So what kind of a job would you need in order to be this generous? A lawyer or successful entrepreneur who can write off all the food as a tax expense? Nope. She was a cafeteria lady who sold AVON on the side. A friend of mine actually worked where she was in the cafeteria and he said she lived a very humble lifestyle (partly because she had to). Generosity is a wonderful thing, but when it’s done with a loving heart, it’s inspiring. Steve’s mom is a great example of knowing how powerful it can be to be generous for both others and ourselves while also finding the line for not going overboard and hurting herself – generosity needs a limit. And how was this generosity reciprocated? After the 1999 championship game, Steve was brought into the dressing room to celebrate with the players and even ended up holding the Grey Cup. That’s pretty awesome. Even more, six years later Steve was on life support because of his kidneys, and McManus joined Steve’s mom at the hospital. When McManus was asked if he was family, he said yes and then sat beside his “brother” for several hours into the night.
In 2024, at the age of 49, Steve was paralyzed from the waist down. Scoliosis made it hard for him to be on his back and tubes going to his kidneys made it hard to be on his stomach. To make it worse, difficulties getting in and out of his wheelchair caused him to spend most of his time in his bed. He was in such bad shape he was no longer able to get to the stadium to see his adopted family. Instead, he was forced to watch the games from his bedroom, which isn’t the same. That meant the two things that helped Steve cope with all of his pain and struggles, being with his Ticat family and being generous, were taken away from him. To top it off, after six biopsies, it was determined the large growth on his neck was in fact a tumor and the doctors couldn’t agree if anything could be done about it. Either way, Steve claimed to have had enough and decided to take control of his own life and body by scheduling assisted suicide for July 16, 2024.

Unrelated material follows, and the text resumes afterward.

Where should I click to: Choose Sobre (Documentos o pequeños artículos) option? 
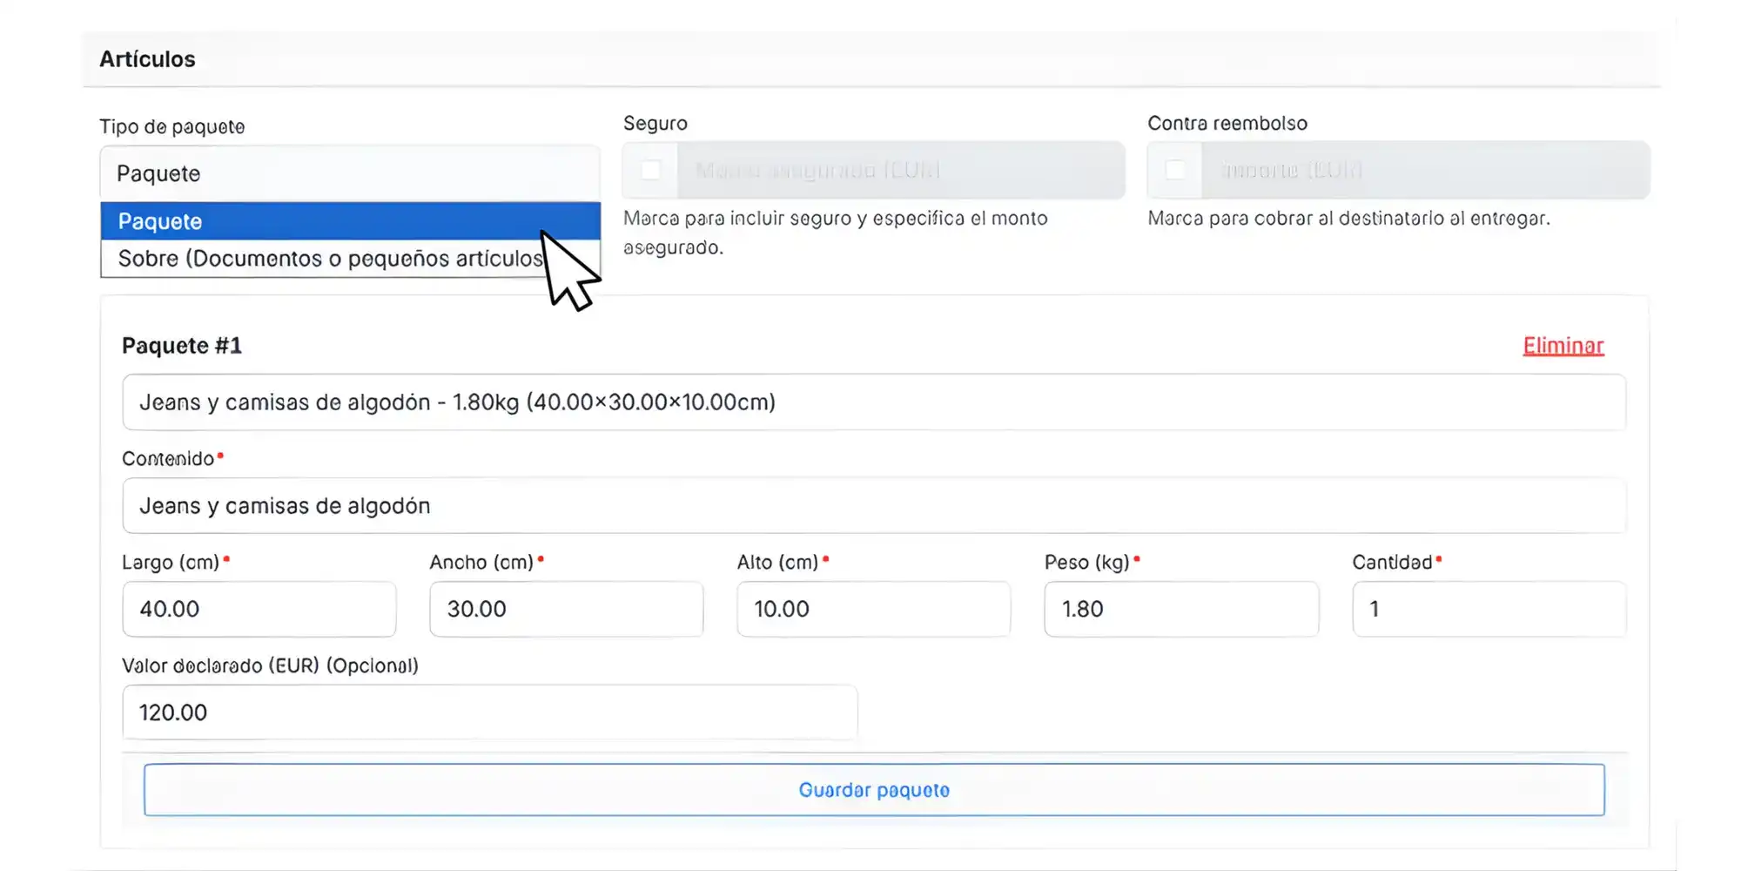pos(331,259)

Having watched the five year old boy grow up to be a 49 year old man, Grover Covington said, “I’m just not ready for July 16.” That day has come and gone, and after the final in-person goodbyes, there was a funeral and the man who inspired many was laid to rest.
I know assisted suicide is a very controversial topic (it’s so controversial I’m keeping my own opinion to myself), but this story begs the question: What is nice? Is it nicer to let someone end their life leaving survivors heavy grief or is it better to force the person to stay alive despite their pain and lack of quality of life in order to delay the grief? I once heard a story where someone chose to keep a family member on life support alive even though it was against the sick person’s wishes. Later, that person was full of regret and shame for causing the one they loved’s suffering to continue. I’ve also heard people say how horrible it is saying good-bye to someone knowing they were going into another room to die. What’s nice? Is it a firm rule or are there exceptions? Who should be allowed to make the decision, the person suffering, their loved ones, or the government?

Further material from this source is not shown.